Some writers have viewed the struggle of the 1860’s as a “war of rebellion” brought on by a “slavepower conspiracy.” To them it was a conflict between Northern “humanity” and Southern “barbarism.” James Ford Rhodes, who dealt more generously with the South than did many other Northern writers of his time, stated in 1913: “Of the American Civil War it may safely be asserted that there was a single cause, slavery.”

Other historians, such as Charles A. Beard and Harold U. Faulkner, have argued that slavery was only the surface issue. The real cause, these men state, was “the economic forces let loose by the Industrial Revolution” then taking place in the North. These economic forces were strong, powerful, and “beating irresistibly upon a one-sided and rather static” Southern way of life. Therefore, the 1860’s produced a “second American Revolution,” fought between the “capitalists, laborers, and farmers of the North and West” on the one hand, and the “planting aristocracy of the South” on the other.

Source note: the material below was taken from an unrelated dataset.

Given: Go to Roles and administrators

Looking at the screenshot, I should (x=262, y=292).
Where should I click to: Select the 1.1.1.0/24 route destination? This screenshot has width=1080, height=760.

A third theory advanced by historians is that the threat to states’ rights led to war. The conflict of the 1860’s was thus a “War between the States.” Many in this group believe that the U. S. Constitution of 1787 was but a compact, or agreement, between the independent states. Therefore, when a state did not like the policies of the central government, it had the right to withdraw—or secede—from this compact.

Still other writers believe “Southern nationalism” to have been the basic cause of the war. Southerners, they assert, had so strong a desire to preserve their particular way of life that they were willing to fight. This then became a struggle between rival sections whose differences could not be settled peacefully. The result was a “War for Southern Independence.”

Slaves working in a field across the river from Montgomery, Ala., first capital of the Confederacy.

A recent group of historians, known as “revisionists,” rejects these earlier theories. Leader of the revisionist school was the late James G. Randall, who once stated: “If one word or phrase were selected to account for the war, that word would not be slavery, or economic grievances, or states rights, or diverse civilizations. It would have to be such a word as fanaticism.” Another revisionist, Avery O. Craven, agrees. The Civil War, he wrote, resulted because the great mass of American people “permitted their short-sighted politicians, their overzealous editors, and their pious reformers” to control public opinion and action. Primarily through the slavery issue, these radicals created more and more hatred between North and South. In the end, and as a result of these radicals, the differences between the sections, swelled by “a blundering generation,” burst into a war.

Fort Sumter in 1865, as viewed from a sandbar. The fort’s battered walls are clearly visible.